Supplied data -
# # #
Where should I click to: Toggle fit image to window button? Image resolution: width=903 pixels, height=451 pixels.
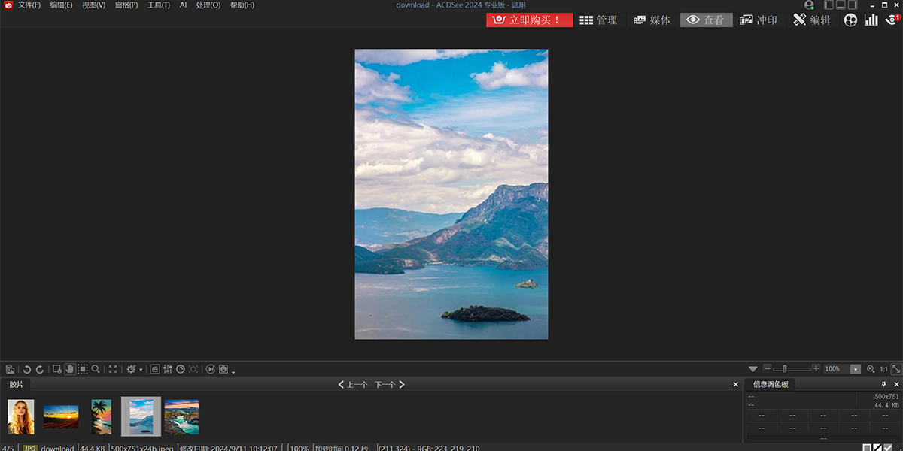click(x=896, y=369)
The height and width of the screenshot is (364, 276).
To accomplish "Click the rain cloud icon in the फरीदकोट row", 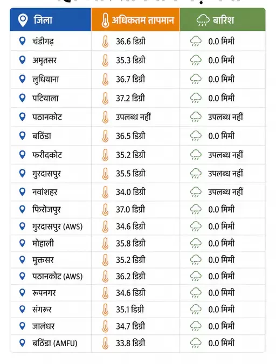I will tap(196, 155).
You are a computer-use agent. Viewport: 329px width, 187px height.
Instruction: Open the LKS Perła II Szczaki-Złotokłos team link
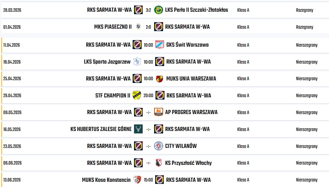(197, 10)
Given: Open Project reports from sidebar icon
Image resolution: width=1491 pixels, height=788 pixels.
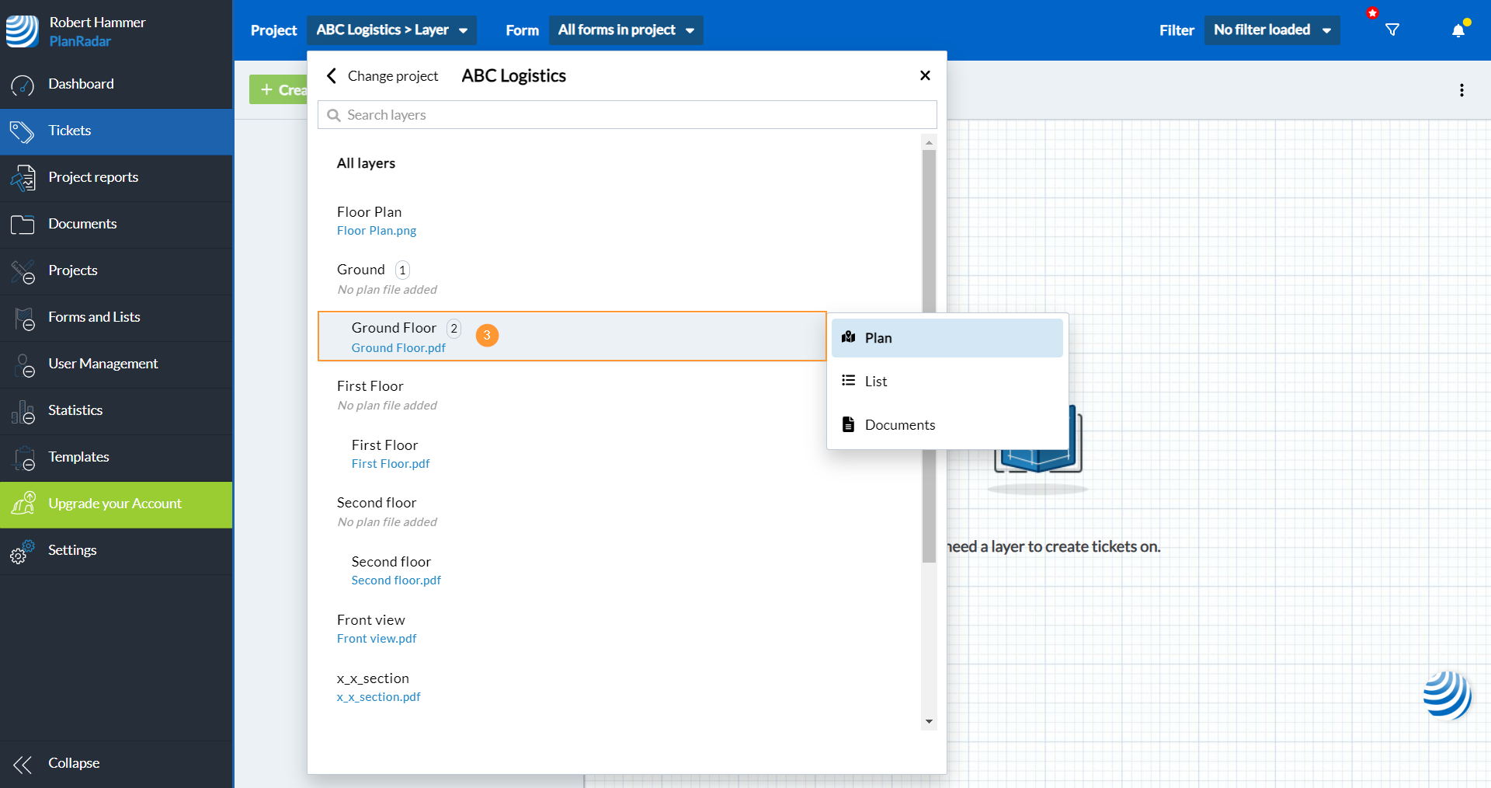Looking at the screenshot, I should coord(23,178).
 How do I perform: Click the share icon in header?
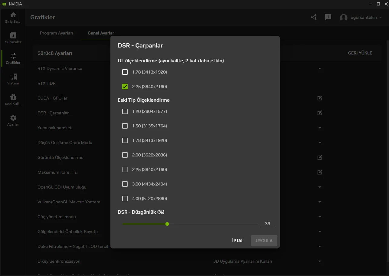[314, 17]
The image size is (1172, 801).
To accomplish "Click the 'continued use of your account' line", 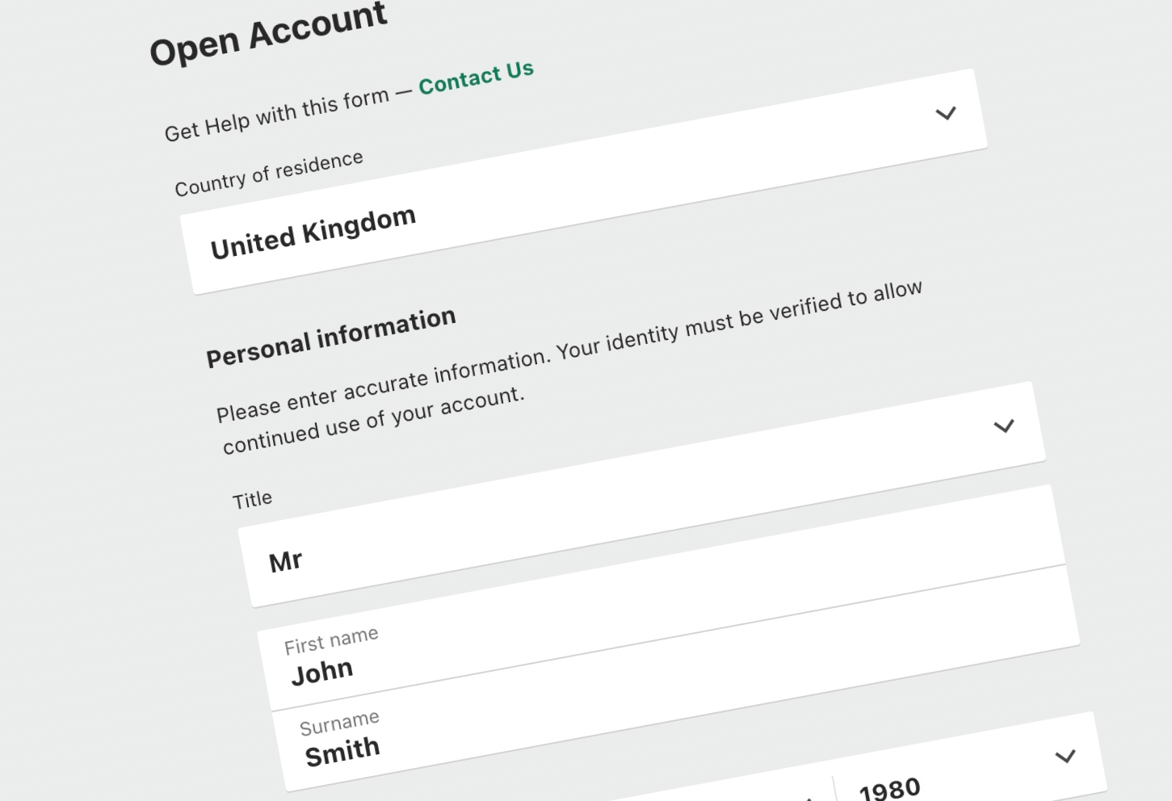I will 373,420.
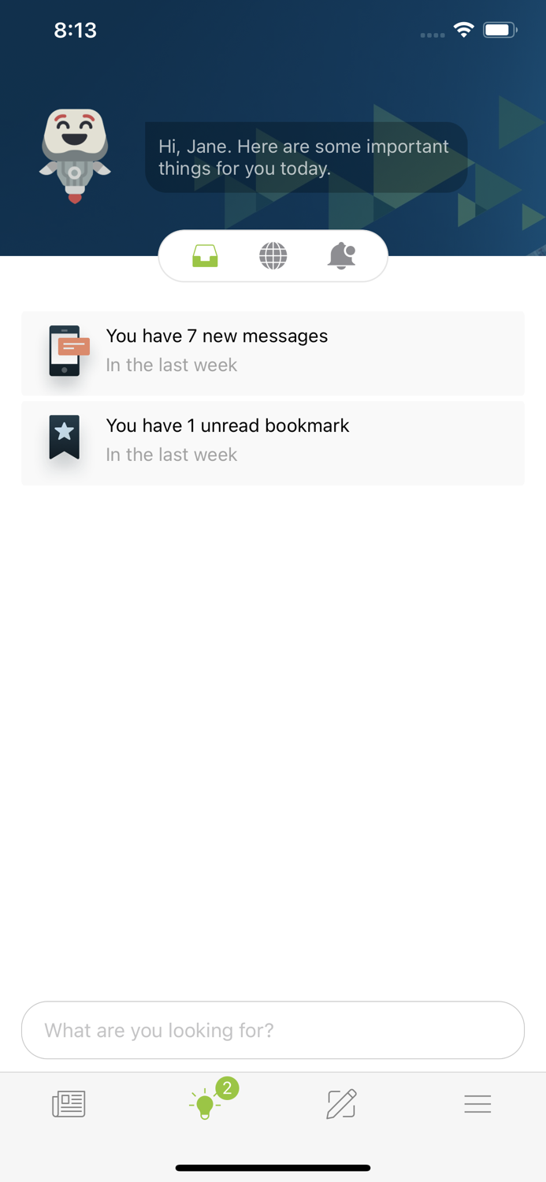Open the lightbulb assistant tab
The width and height of the screenshot is (546, 1182).
pos(205,1104)
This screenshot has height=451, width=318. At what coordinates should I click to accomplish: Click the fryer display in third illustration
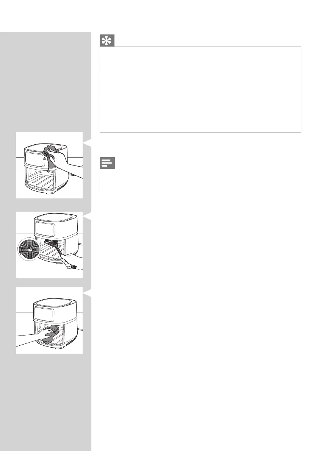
# # #
Problem details - Above are the records; copy exactly the lines from the one with "You are a computer-use" through the one with "The image size is (1172, 801).", including both, and nothing more. Leave out pictures.

Result below -
You are a computer-use agent. Viewport: 329px width, 187px height.
Instruction: Open the LKS Perła II Szczaki-Złotokłos team link
(197, 10)
Given: Open Project reports from sidebar icon
Image resolution: width=1491 pixels, height=788 pixels.
Looking at the screenshot, I should coord(23,178).
 How do I perform: Click the share icon in header?
[314, 17]
The image size is (1172, 801).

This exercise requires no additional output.